Surface deposited one-dimensional copper-doped TiO2 nanomaterials for prevention of health care acquired infections.

PLoS One 2018 26;13(7):e0201490. Epub 2018 Jul 26.

Department of Condensed Matter Physics, Jožef Stefan Institute, Ljubljana, Slovenia.

Bacterial infections acquired in healthcare facilities including hospitals, the so called healthcare acquired or nosocomial infections, are still of great concern worldwide and represent a significant economical burden. One of the major causes of morbidity is infection with Methicillin Resistant Staphylococcus aureus (MRSA), which has been reported to survive on surfaces for several months. Bactericidal activity of copper-TiO2 thin films, which release copper ions and are deposited on glass surfaces and heated to high temperatures, is well known even when illuminated with very weak UVA light of about 10 μW/cm2. Lately, there is an increased intrerest for one-dimensional TiO2 nanomaterials, due to their unique properties, low cost, and high thermal and photochemical stability.
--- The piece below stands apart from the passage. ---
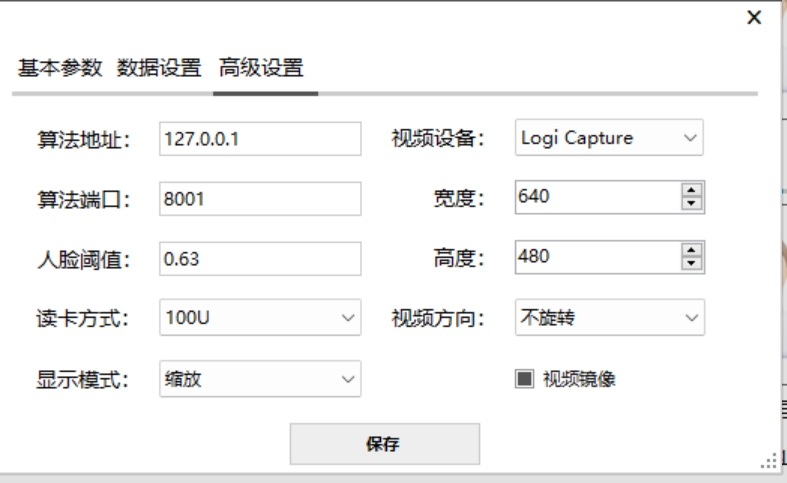The height and width of the screenshot is (483, 787).
Task: Click the 宽度 value field
Action: pos(596,198)
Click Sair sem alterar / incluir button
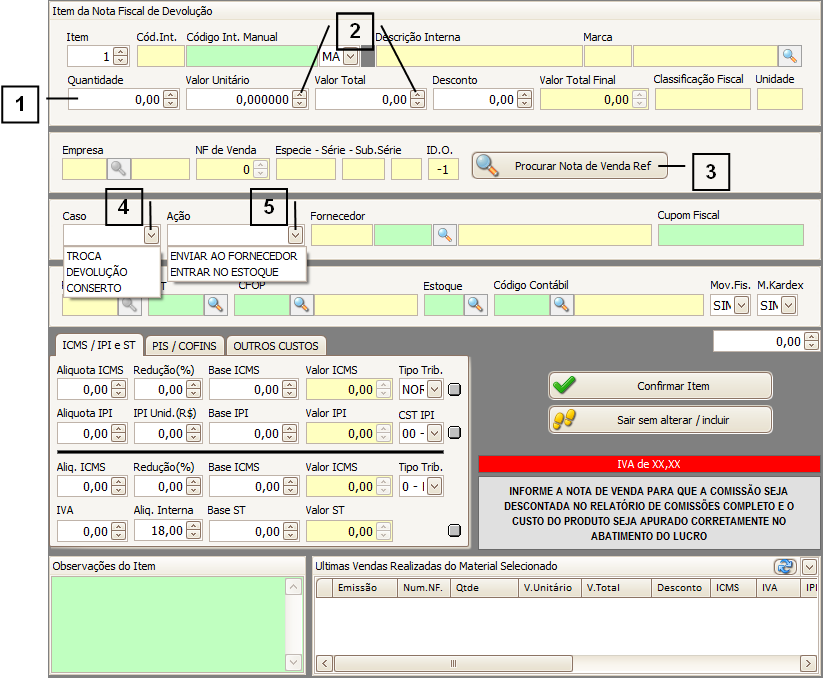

Here we show that copper doped TiO2 nanotubes produce about five times more ·OH radicals as compared to undoped TiO2 nanotubes and that effective surface disinfection, determined by a modified ISO 22196:2011 test, can be achieved even at low intensity UVA light of 30 μW/cm2. The nanotubes can be deposited on a preformed surface at room temperature, resulting in a stable deposition resistant to multiple washings. Up to 103 microorganisms per cm2 can be inactivated in 24 hours, including resistant strains such as Methicillin-resistant Staphylococcus aureus (MRSA) and Extended-spectrum beta-lactamase Escherichia coli (E. coli ESBL). This disinfection method could provide a valuable alternative to the current surface disinfection methods.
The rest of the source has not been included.